Which lines in the entries below contain the string "resolution"? Return each of those lines in full.

• • • •

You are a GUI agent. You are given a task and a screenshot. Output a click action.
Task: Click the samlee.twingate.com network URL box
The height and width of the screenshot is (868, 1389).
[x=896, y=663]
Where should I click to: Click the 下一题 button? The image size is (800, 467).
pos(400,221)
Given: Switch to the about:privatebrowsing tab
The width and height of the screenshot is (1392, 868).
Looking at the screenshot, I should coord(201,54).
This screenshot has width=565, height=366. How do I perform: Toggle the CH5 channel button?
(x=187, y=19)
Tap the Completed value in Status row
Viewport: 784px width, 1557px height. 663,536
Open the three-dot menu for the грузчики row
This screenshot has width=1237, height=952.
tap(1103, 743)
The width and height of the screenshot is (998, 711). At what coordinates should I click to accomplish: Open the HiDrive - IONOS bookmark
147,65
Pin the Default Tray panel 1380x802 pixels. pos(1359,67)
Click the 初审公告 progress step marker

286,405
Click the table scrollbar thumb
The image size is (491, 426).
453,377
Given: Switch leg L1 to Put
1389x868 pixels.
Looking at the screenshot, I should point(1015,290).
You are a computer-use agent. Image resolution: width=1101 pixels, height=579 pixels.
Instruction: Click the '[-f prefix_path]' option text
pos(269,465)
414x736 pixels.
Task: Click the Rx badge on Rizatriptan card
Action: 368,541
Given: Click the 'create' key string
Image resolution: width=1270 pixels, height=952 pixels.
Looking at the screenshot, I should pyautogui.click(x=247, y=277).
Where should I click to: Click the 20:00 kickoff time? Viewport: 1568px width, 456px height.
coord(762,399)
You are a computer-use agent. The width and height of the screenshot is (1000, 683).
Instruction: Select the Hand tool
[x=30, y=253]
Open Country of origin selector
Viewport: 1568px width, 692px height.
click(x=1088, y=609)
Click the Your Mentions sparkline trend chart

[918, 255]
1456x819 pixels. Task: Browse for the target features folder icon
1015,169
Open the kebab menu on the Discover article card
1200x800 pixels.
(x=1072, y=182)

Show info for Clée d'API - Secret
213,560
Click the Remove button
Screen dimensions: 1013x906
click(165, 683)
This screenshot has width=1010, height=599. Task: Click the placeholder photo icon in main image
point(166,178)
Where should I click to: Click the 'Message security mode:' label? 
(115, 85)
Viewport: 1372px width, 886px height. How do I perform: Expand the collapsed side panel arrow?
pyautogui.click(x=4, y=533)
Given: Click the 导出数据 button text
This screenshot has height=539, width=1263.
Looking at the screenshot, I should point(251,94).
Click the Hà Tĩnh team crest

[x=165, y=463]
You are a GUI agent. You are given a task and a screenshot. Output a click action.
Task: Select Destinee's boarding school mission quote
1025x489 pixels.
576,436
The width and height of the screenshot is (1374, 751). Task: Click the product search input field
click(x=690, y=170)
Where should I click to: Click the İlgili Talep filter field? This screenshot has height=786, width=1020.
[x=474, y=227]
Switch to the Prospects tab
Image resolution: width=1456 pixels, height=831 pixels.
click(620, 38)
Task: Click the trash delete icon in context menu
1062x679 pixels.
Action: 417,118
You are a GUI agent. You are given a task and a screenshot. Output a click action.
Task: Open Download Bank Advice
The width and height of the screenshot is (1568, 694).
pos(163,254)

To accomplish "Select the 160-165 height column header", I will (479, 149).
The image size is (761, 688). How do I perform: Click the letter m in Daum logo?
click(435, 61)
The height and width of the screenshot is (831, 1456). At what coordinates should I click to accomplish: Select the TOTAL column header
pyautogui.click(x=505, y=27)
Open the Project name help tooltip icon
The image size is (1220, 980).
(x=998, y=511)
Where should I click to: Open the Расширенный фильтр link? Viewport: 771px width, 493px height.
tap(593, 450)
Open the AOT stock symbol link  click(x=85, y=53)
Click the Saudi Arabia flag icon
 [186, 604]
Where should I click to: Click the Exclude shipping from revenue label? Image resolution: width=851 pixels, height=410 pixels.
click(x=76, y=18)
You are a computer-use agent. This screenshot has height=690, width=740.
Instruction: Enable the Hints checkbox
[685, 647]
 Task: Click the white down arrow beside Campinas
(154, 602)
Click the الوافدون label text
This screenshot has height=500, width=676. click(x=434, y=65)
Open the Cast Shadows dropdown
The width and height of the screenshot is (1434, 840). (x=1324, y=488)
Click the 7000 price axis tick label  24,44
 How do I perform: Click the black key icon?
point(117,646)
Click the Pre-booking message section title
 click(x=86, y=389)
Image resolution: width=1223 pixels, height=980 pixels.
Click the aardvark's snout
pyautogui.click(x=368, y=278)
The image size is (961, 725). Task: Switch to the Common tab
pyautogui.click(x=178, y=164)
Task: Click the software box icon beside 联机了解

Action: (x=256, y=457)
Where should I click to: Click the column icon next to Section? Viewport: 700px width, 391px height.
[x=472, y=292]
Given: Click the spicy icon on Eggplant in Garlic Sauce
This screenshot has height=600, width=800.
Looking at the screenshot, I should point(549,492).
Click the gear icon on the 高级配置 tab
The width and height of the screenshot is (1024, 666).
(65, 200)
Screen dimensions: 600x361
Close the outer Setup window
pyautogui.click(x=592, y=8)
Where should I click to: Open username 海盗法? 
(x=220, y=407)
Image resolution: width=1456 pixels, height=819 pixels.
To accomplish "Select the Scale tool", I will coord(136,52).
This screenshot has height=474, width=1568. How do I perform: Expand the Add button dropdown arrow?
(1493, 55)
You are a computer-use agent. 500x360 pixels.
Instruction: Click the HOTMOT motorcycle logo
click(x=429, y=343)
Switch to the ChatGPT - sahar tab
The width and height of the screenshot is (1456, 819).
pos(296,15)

• • • •

◆ THE SOLUTION:
You are a computer-use agent. Image resolution: width=1101 pixels, height=579 pixels.
Image resolution: width=1270 pixels, height=952 pixels.
Image resolution: width=1456 pixels, height=831 pixels.
Where should I click to: Click the Exclude shipping from revenue label? Image resolution: width=851 pixels, height=410 pixels.
Image resolution: width=1223 pixels, height=980 pixels.
Image resolution: width=1456 pixels, height=819 pixels.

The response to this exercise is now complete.